Fechamos os olhos, e os abrimos possuindo longas asas. Nos livramos de um exoesqueleto enrigecido, e encaramos o mundo com a musculatura mole e desprotegida.
Despedimo-nos de nós mesmos, e das lágrimas que passam a habitar o dia anterior, assim que amanhece. E cada dia, somos os que dormiram, e sonharam. A cada novo instante, somos os que viram, e os que pensaram. Os que aprenderam, e os que esqueceram.
Seremos sempre um pouco mais do que ontem, do que antes, e logo, muito mais do que agora.
Gostaria de saber por que despedidas são tão necessárias. Como a cada instante que a vida se mostra repentinamente mudada. Quando o destino apresenta uma curva, e o lá fora parece tão perto.
Os caminhos mostram-se em constante construção, e temos consciência de que não sabemos seu rumo, e seu fim. Sabemos apenas que nossos pés anseiam por percorrê-los.

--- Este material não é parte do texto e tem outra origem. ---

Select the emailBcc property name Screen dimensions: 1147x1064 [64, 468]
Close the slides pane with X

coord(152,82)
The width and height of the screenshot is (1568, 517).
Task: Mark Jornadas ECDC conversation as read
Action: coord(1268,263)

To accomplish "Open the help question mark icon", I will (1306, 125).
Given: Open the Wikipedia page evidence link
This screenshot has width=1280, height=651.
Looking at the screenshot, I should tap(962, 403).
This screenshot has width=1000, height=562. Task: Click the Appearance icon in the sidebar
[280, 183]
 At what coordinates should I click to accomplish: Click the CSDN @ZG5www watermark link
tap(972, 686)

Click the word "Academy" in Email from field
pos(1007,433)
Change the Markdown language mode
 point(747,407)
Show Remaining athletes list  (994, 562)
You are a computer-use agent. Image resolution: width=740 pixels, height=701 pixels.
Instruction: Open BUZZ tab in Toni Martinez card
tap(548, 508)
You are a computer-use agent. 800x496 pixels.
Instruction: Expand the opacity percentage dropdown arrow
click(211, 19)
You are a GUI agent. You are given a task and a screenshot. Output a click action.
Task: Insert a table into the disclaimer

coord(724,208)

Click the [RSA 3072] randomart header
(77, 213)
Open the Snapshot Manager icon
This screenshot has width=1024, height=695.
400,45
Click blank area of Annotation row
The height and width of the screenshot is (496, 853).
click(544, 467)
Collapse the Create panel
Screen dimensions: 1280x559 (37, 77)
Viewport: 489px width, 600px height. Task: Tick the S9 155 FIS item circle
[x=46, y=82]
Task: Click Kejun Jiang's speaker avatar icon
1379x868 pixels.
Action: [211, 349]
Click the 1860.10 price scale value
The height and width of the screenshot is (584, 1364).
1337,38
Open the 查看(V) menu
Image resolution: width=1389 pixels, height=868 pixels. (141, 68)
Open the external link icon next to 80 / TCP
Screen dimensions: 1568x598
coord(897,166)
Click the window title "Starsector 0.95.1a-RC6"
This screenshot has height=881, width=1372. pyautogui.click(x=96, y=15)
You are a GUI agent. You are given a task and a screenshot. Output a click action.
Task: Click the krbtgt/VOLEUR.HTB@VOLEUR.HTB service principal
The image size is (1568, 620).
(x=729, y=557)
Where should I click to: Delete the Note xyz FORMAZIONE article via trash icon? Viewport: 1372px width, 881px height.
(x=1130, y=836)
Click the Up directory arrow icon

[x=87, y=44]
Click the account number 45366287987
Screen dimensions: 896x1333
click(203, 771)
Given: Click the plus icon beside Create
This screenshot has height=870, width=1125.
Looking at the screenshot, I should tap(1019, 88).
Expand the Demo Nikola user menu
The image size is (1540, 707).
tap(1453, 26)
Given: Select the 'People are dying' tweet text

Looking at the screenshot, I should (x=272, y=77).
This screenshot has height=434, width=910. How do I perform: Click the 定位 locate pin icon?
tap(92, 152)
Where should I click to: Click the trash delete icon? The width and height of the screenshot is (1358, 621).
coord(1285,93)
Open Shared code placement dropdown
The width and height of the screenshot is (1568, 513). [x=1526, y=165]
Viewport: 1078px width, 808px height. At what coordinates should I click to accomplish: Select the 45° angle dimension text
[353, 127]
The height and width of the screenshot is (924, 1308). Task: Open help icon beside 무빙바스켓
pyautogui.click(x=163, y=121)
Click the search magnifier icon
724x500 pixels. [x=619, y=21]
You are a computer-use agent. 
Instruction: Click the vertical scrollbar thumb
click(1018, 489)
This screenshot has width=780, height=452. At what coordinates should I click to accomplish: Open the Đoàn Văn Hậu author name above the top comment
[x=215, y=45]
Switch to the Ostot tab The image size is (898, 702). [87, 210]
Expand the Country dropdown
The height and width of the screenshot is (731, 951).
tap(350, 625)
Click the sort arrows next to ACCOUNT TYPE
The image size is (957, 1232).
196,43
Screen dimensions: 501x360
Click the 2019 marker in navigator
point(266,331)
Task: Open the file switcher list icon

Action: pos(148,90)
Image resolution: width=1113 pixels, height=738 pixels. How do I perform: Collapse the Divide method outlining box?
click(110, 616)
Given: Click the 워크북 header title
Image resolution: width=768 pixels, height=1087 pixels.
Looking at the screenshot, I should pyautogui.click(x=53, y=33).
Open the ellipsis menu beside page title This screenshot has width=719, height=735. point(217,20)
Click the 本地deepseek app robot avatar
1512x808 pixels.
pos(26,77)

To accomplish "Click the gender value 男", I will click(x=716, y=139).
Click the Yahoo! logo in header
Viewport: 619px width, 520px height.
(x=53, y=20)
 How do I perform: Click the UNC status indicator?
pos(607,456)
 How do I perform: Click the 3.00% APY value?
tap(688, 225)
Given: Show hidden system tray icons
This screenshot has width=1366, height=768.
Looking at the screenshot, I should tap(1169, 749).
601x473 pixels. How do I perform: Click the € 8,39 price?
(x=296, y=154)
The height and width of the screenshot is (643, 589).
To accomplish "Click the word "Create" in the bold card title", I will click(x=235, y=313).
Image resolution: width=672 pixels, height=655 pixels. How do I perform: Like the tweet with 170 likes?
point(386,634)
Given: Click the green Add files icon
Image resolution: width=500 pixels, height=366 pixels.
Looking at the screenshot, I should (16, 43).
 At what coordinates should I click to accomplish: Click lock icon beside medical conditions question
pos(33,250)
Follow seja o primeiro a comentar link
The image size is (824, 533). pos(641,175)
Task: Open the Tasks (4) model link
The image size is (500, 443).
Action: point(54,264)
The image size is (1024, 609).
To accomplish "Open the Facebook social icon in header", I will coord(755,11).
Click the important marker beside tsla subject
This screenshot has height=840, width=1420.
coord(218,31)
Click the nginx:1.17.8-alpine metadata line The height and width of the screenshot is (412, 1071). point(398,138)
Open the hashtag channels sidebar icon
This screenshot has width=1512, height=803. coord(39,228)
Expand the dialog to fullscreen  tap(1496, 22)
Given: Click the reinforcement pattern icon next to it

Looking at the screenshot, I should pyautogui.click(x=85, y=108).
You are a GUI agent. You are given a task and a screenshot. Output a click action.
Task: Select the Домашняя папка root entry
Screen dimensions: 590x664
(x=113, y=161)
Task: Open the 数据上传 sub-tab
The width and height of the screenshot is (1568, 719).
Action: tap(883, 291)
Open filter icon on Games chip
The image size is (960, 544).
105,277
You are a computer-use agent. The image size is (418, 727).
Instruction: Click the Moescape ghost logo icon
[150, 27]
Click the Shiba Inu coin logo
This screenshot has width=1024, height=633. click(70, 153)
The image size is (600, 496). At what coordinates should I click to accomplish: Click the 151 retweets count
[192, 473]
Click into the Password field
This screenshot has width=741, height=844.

E o horizonte que nos vê de frente, a cada dia, nos vê como outros.
Despedimo-nos dos outros, a cada boa noite, e para sempre. A cada novo dia, mais horas adicionadas à vida. Seremos sempre os que experimentaram, ou os que temeram; os que arriscaram, ou os que retrocederam.
Por isso, aqui me despeço.
Não como quem vai para longe, ou como quem vai se ausentar por longo tempo (mesmo que isso me pareça uma metáfora apropriada). Despeço-me como quem deixará de existir.
Amanhã, já não serei o que sou hoje, mas uma outra coisa ainda sem nome, e que talvez, nunca o terá.
E despeço-me, pois dali a um instante, já vós, meus leitores, serão outros, tão diferentes quanto foram ontem, ou antes, ou o são agora.
E enfim, as velhas coisas que se acostumem à antiga cara, de nova dona!